### TEXTE

————

Pour une écologie trans - Adèle Gascuel

« Nous sommes déjà exilés. Dans le noir, il faut prendre le tremblement de notre cœur et en faire une pompe à vélo. »

paru dans lundimatin#233, le 13 mars 2020

Il y a quelques années, le mot « crise » était sur toutes les lèvres. Le terme de transition semble aujourd’hui l’avoir supplanté. Nous avons réalisé que ce que nous vivions n’était pas une « crise » provisoire, qui passerait avec quelques sparadraps, un ou deux plans de relance, et une flopée de parachutes dorés.

————

### CONTENU DES DONNÉES
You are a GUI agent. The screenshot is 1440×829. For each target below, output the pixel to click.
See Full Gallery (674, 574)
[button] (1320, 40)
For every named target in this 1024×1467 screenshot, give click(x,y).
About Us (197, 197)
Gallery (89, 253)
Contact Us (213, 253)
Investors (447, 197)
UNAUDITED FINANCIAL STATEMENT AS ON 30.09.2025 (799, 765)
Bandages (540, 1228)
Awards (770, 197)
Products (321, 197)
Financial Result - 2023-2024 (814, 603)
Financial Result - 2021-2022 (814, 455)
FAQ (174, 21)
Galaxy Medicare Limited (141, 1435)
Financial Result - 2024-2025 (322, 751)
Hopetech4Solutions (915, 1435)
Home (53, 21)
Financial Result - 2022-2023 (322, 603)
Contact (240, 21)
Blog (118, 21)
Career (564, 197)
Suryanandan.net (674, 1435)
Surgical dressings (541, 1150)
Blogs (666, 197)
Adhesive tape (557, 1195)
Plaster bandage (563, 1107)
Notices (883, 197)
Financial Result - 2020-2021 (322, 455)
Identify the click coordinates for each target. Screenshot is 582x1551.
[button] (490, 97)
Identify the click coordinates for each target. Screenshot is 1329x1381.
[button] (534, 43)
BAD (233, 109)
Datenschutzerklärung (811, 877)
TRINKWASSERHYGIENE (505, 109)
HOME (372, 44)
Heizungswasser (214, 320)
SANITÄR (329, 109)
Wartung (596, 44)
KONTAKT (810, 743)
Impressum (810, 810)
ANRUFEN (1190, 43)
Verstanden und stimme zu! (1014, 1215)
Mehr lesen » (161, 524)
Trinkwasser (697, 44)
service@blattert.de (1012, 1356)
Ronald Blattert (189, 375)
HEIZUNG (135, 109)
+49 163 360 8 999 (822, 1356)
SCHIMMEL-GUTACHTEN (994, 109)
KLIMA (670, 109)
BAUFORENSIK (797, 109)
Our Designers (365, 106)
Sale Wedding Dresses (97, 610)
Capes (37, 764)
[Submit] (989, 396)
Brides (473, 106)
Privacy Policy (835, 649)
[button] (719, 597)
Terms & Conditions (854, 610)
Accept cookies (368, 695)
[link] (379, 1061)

————

### CONSIGNE
Reproduisez fidèlement, dans le texte sur l'écologie trans, tout ce qui va de « paru dans lundimatin#233, le » jusqu'à « de parachutes dorés. ».

### CORRIGÉ
paru dans lundimatin#233, le 13 mars 2020

Il y a quelques années, le mot « crise » était sur toutes les lèvres. Le terme de transition semble aujourd’hui l’avoir supplanté. Nous avons réalisé que ce que nous vivions n’était pas une « crise » provisoire, qui passerait avec quelques sparadraps, un ou deux plans de relance, et une flopée de parachutes dorés.